EXERCISE REQUIREMENTS:
Copy the stretch of the gardening text from "You have no garden" through "their own yards.", swapping "community gardens" for "shared allotments".

TEXT BLOCK:

-- Opening Marker --

To curtail global warming, here are the usual tips: ride a bike, use low-energy light bulbs, hang the wash outside, plant a garden. Not just any garden, but a garden that will feed you. A garden that is pesticide and chemical fertilizer-free not only will feed your body, it will feed your soul. And it may take the pressure off global farmers who now must produce for their own people rather than ship goods to the United States and Europe.
You have no garden at all? Then check into the potential of community gardens. There may be one near you. Or, there may be a neighbor’s garden to share. You do the work and share the produce. Many neighbors will be delighted at the prospect of homegrown produce in their own yards.
Don’t have a backyard? Consider the front yard. More and more gardeners are using every available inch of land. Have only a patio? Tomatoes, peppers, and eggplants grow well in pots, as do herbs. Cucumbers will vine up a trellis.
Perhaps you live on rocky soil without a teaspoon of garden-ready soil? Build up rather than try to dig; raised beds may be the best choice.
Once you look around, you’ll find unused ground that may sprout the best garden ever.
But how to start? Well, consider two approaches. One may be perfect for you. You’ve discovered a spot of land that gets about six hours of sun and has access to water. That’s the first part. Now you have to decide: tear up that plot of grass or scratch up the weedy dirt? You have two choices. One is called the sheet composting method. This takes a bit of time, so it’s best to set aside the winter or spring. But in a hurry, a month may do. Place cardboard on the top of the soil, overlapping the edges. The area you cover with cardboard will be your garden. Water thoroughly. Layer leaves, grass clippings, composted veggie scraps, even composted sheep, poultry, goat, llama, rabbit or horse manure. Avoid cow manure, which may contain the deadly Ecoli strain of bacteria and also arrives with too much salt. Ecoli may kill you; salt will kill your soil.
But if you have no available quality animal manure, it’s of no importance. Excellent gardens can be made from only leaf and grass clipping mulch. The major fertilizer ingredients are easy to come by, without resorting to chemical fertilizers. Grass clippings provide nitrogen; leaves, especially oak leaves, provide phosphorus. Western soils usually contain plenty of potassium. If you need extra nitrogen, alfalfa in powder or pellet form is excellent.
By the time the grass or weeds decompose under your cardboard, the layering will be soft and pliable, almost like a layer cake. You can set your transplants where you wish by simply pulling away the mulch, digging a hole, planting your tomato vine. Pull the soil and mulch back over the plant. Water and watch it grow.
There’s another technique that requires the use of green manure, also known as cover crops. This is the sowing of rye or alfalfa, clover or vetches to enrich the soil. Legumes such as alfalfa, clover or vetches add a boost of nitrogen. This is best sown in fall and allowed to winter over. It stems erosion when those March winds arrive. By April, gently till in the thatched ground cover—but only gently. Over-tilling is now recognized as overkill. The elaborate structure of soil, complete with beneficial fungi and bacteria colonies, can be torn asunder by rigorous tilling. Farmers are getting away from this damaging practice, so it’s worth discarding. Gently folding in your cover crop as if it is a whipped egg white in batter will give you a giant boost in nitrogen and humus.

-- Closing Marker --

SUPPLIED DATA:
-- Opening Marker --

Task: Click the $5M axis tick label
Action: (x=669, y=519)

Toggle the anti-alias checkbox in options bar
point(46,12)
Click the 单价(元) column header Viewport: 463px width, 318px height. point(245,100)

-- Closing Marker --
-- Opening Marker --

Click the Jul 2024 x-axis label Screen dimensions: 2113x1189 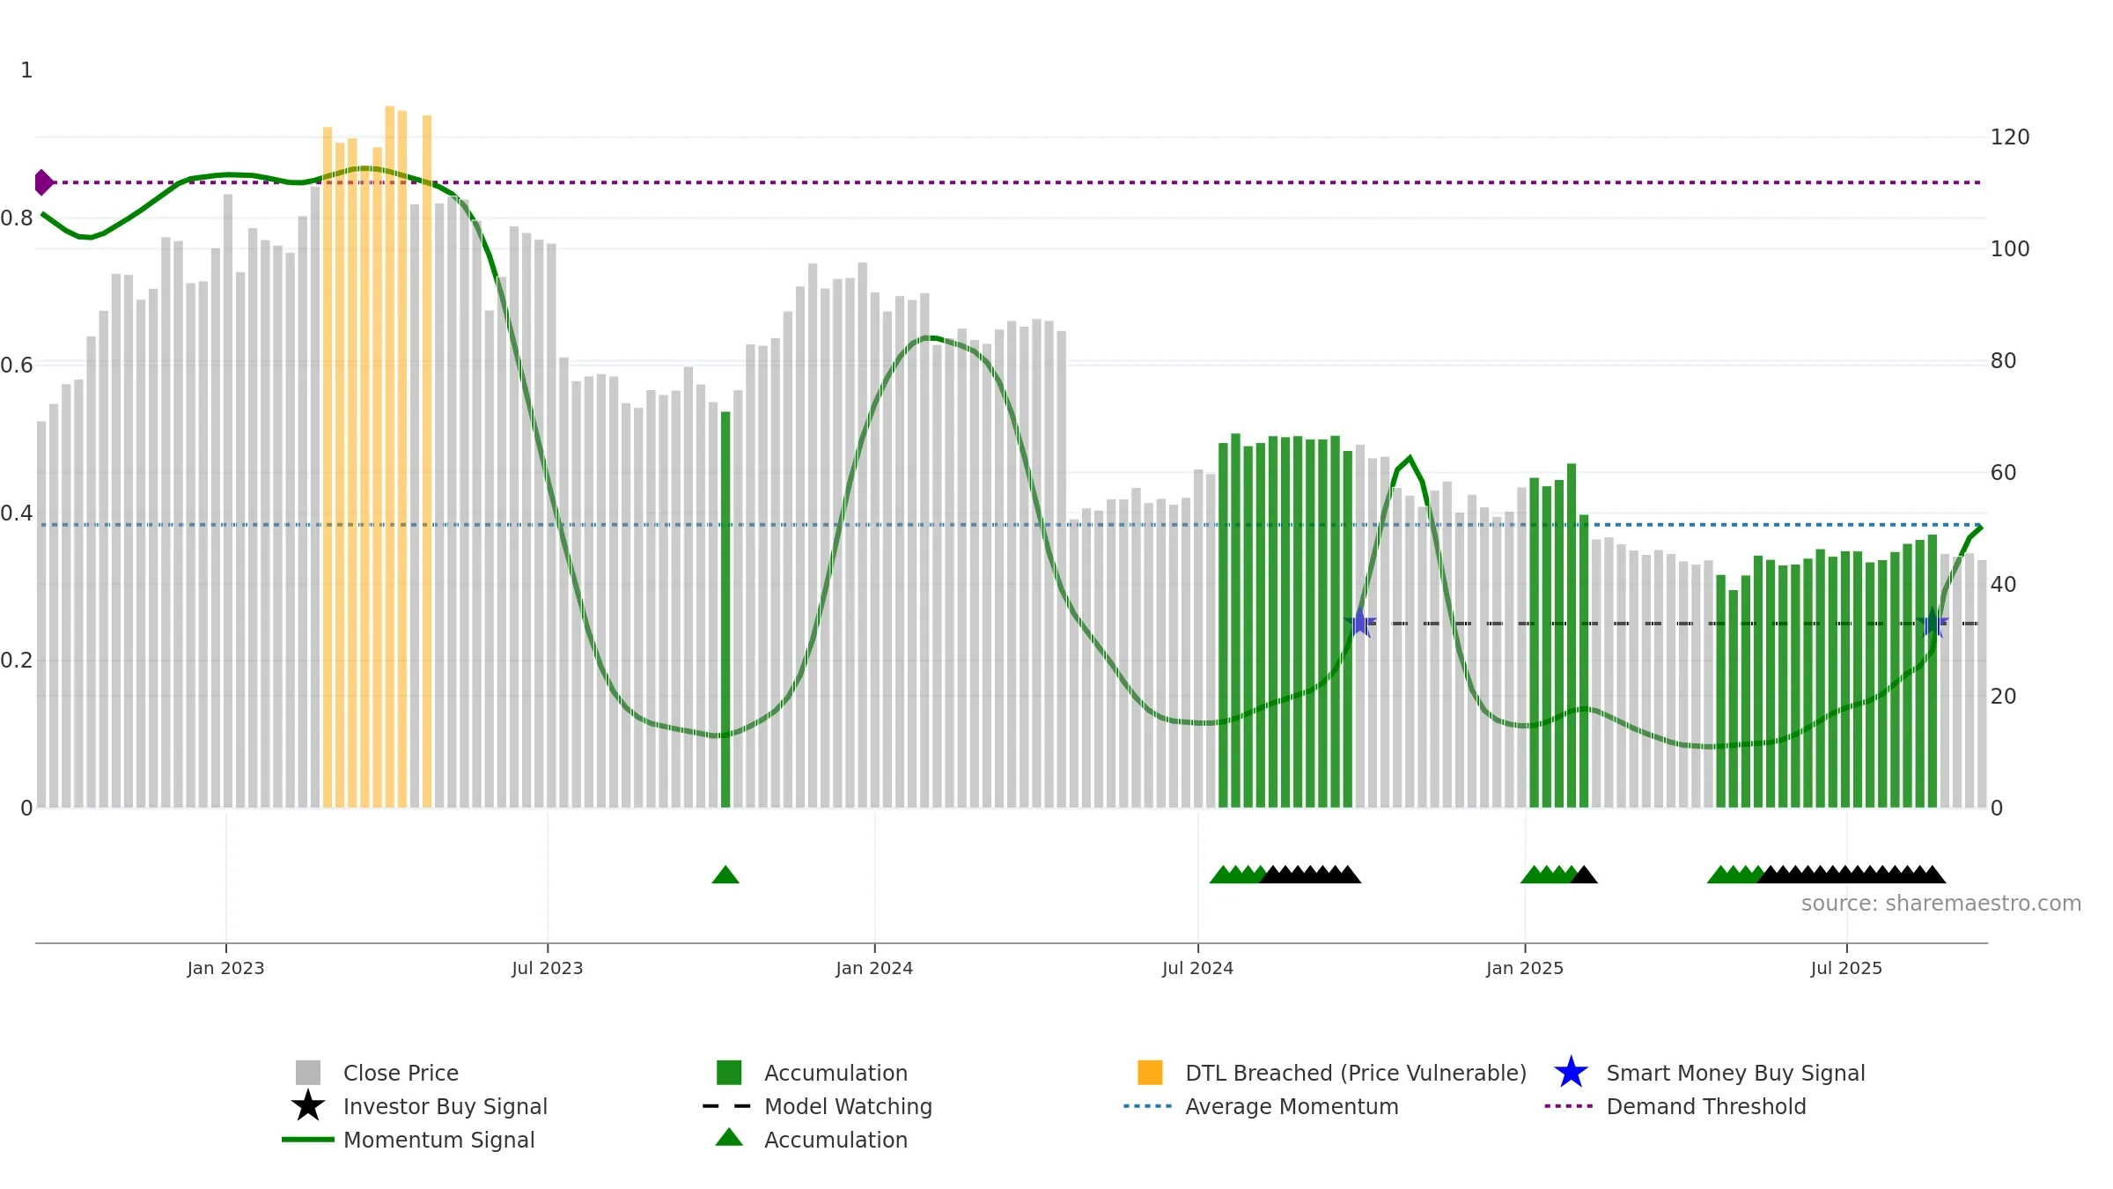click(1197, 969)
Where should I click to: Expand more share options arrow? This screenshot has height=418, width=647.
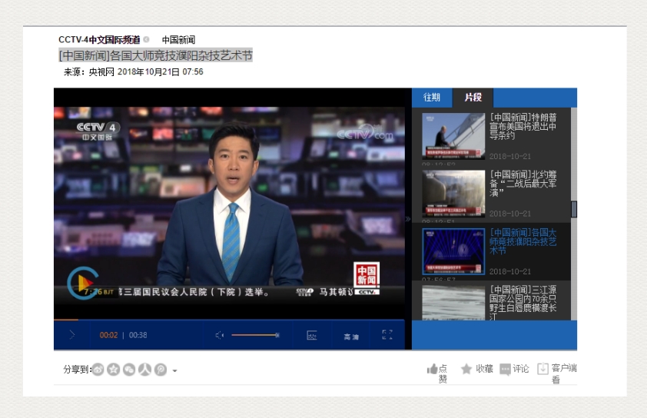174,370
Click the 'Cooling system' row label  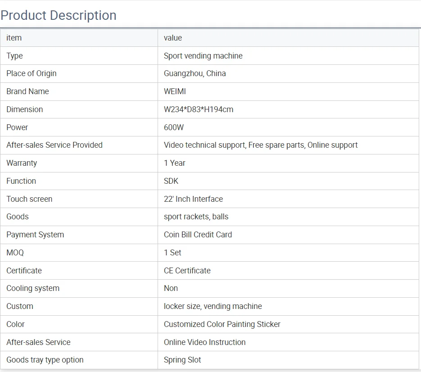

-- Closing Marker --
-- Opening Marker --

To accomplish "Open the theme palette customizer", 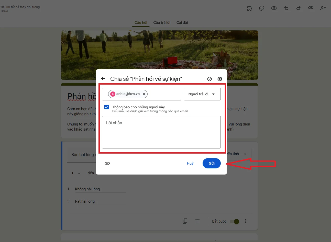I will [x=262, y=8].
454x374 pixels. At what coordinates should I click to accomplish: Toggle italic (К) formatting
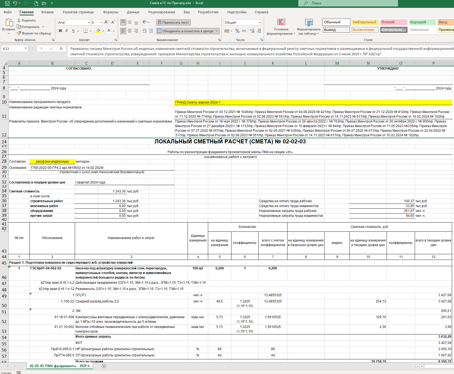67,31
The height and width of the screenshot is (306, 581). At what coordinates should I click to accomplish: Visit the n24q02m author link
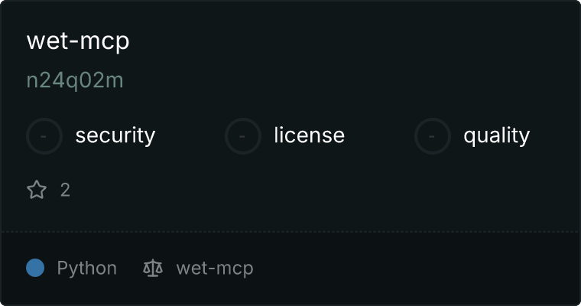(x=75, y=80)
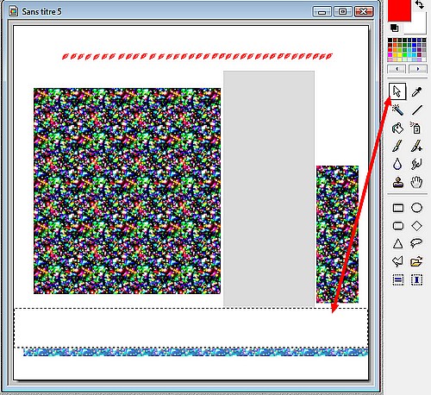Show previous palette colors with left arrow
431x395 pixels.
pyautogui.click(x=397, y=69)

-- Closing Marker --

COMPLETED TASK:
You have no garden at all? Then check into the potential of shared allotments. There may be one near you. Or, there may be a neighbor’s garden to share. You do the work and share the produce. Many neighbors will be delighted at the prospect of homegrown produce in their own yards.